08 Junho 2014 | 21h26

No fim de semana fui visitar meus pais em São Carlos, interior de São Paulo. Fui de busão e na minha frente sentou-se um casal de franceses. Não sei o que fariam na cidade, mas ficou evidente que era a primeira vez que a visitavam assim que o ônibus entrou na primeira avenida. Num impulso natural, eles colocaram as cabeças próximas à janela e iniciaram seus comentários sobre o que viam, com ares de surpresa e encantamento.

Não podemos chamar São Carlos de cidade turística ou dizer que possui grandes atrativos. Aliás, essa primeira rua pela qual o ônibus entra nem é muito bonita e a única coisa que consegui pensar que existe de mais atraente para um turista estrangeiro por ali, talvez seja o cemitério. Quantas vezes eu não fui a um país diferente, vi o cemitério e pensei: “Puxa, então é assim que eles enterram as pessoas por aqui?.” Um pouco mórbido, eu sei. Mas cemitérios são diferentes em cada país e, em São Carlos, você entra de ônibus e dá de cara com um deles.

Infelizmente não falo francês e não sei sobre o que falavam exatamente. O fato é que, independente de estarem encantados com o cemitério ou com qualquer outra coisa na avenida, fiquei um pouco com inveja do que estavam sentindo. Aquele olhar de quem está viajando para um lugar pela primeira vez, de ver o novo e se surpreender com o diferente.

Num ônibus capenga no interior de Cuba, os cubanos deviam estar se perguntando porque eu me animava e colava minha cabeça na janela quando via uma uma ponte caindo aos pedaços, um outdoor com propaganda socialista ou mais um carro antigo na estrada. Eu estava achando o máximo coisas que o resto das pessoas ali não se surpreendia mais pois tudo havia se tornado comum e talvez até sem graça. Elas poderiam estar me achando ridícula. Mas, “desculpe, tudo é novo e estou encantada”, era o que eu pensava! E a minha inveja do casal de franceses era essa, de ver um lugar comum com olhos de encanto.

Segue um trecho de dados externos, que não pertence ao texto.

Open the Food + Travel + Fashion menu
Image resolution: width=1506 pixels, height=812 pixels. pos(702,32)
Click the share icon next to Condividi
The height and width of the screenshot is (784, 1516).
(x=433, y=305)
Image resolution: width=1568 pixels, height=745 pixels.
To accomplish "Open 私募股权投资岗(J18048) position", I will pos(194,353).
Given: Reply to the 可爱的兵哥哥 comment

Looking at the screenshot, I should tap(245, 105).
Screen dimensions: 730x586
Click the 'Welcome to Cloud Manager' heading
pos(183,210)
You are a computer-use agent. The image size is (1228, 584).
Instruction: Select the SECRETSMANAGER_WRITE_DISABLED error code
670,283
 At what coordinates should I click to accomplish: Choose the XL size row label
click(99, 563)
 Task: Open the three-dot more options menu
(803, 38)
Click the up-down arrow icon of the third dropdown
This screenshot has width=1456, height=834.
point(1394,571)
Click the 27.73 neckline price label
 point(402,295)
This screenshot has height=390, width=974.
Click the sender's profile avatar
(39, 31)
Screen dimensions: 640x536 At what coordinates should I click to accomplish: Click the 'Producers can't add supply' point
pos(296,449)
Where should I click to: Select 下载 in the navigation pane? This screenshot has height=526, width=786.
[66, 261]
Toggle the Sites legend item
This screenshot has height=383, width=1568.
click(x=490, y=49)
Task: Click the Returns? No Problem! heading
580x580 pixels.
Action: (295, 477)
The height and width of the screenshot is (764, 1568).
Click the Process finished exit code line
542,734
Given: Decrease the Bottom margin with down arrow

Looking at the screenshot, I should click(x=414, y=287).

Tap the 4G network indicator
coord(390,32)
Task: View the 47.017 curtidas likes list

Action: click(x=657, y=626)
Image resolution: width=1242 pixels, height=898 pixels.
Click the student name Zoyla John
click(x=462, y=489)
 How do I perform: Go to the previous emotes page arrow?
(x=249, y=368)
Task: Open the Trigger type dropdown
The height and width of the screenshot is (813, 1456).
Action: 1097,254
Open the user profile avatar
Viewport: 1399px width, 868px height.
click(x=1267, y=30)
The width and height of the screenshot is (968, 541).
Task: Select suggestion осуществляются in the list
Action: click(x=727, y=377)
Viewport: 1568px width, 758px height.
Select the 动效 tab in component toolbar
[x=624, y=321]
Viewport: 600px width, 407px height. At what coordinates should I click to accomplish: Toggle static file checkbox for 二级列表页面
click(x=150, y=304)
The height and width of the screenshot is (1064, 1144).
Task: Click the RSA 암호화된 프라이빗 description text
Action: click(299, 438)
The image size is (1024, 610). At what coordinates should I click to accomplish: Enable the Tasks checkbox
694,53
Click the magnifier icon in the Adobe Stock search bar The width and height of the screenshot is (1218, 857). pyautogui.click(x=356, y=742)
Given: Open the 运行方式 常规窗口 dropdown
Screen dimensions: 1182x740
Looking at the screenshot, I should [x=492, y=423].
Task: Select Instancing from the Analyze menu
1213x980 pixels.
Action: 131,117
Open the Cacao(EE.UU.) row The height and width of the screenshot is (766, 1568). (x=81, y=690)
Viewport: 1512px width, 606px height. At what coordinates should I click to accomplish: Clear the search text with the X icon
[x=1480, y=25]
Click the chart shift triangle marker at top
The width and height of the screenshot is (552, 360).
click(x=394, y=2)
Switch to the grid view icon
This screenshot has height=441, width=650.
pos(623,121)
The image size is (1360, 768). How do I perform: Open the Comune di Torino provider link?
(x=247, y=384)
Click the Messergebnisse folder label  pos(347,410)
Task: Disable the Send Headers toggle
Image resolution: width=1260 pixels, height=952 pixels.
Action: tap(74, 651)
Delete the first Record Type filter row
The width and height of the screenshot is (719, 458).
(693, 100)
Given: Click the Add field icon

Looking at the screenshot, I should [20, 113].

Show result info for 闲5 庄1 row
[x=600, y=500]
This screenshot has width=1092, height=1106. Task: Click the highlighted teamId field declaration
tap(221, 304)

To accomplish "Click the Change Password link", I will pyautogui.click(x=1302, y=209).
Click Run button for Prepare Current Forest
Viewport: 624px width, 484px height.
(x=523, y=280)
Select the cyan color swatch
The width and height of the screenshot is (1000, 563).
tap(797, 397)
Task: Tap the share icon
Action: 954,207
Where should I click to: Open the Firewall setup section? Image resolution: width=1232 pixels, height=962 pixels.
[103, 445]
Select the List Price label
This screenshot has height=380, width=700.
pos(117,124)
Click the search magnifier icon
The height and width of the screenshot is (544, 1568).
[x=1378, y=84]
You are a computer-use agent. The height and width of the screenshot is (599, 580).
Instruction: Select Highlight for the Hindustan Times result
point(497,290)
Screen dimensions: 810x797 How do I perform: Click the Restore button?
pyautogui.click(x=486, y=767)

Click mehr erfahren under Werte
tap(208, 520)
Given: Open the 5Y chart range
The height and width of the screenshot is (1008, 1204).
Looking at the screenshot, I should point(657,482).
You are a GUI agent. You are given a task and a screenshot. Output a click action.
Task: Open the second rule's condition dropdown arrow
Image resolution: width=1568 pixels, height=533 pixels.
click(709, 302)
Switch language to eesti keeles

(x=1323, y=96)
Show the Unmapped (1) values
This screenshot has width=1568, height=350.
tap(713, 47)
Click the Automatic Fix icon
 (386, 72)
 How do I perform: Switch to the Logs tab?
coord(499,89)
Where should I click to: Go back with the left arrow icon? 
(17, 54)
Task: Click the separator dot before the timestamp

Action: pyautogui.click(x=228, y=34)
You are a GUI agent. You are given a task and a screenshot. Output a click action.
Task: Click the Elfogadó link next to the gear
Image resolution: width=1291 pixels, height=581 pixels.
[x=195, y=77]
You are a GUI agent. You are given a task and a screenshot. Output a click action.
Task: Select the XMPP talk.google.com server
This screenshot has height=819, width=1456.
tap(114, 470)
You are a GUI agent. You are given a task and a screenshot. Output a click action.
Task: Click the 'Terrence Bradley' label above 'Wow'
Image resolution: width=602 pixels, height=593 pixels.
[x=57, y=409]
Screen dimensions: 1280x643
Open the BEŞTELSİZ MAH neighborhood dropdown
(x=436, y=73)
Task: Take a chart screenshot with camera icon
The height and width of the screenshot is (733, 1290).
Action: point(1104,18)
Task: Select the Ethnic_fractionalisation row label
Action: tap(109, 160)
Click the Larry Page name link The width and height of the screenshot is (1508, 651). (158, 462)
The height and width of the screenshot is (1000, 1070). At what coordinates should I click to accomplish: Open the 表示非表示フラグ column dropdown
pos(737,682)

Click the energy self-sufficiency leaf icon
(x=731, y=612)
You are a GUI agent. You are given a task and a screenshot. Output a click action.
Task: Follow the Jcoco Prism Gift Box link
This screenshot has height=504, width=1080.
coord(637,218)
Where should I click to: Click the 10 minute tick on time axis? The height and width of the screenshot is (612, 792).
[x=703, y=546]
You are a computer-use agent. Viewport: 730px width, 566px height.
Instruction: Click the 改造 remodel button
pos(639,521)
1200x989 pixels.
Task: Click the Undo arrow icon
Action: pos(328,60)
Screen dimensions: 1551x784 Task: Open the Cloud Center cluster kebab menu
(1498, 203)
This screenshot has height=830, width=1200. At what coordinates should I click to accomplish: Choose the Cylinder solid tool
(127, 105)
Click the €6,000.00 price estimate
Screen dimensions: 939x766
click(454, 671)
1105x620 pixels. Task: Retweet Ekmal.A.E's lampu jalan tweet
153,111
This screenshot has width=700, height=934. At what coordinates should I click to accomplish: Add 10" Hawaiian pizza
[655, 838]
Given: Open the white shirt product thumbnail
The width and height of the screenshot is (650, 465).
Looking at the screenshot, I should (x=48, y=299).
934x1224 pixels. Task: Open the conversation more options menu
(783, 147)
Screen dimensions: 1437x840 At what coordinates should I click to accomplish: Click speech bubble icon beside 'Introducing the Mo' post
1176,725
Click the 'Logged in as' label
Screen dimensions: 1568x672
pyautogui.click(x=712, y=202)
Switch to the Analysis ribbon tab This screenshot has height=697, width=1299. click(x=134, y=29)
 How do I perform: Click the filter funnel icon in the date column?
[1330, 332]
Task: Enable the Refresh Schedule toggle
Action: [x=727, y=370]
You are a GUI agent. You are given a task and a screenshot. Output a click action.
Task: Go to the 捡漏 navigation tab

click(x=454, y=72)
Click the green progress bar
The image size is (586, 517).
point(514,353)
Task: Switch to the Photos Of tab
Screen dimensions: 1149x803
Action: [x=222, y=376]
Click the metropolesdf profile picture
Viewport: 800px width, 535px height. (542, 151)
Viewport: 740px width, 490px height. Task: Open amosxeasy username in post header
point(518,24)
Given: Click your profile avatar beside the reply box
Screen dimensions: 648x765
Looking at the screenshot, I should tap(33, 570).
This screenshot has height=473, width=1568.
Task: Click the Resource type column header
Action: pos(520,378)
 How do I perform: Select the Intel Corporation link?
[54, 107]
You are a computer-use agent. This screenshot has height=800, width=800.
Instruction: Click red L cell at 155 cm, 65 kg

Aquele sentimento de quando se vê um lugar pela primeira vez fica com você para sempre. É o momento em que você descobre algo novo, com admiração, e se abre para a exploração e aprendizado. O valor que damos ao novo é provavelmente o que nos move a querer explorar o mundo. E isso pode acontecer tanto num lugar simples, como na rua de uma cidade do interior, ou num lugar grandioso como um castelo ou praia paradisíaca.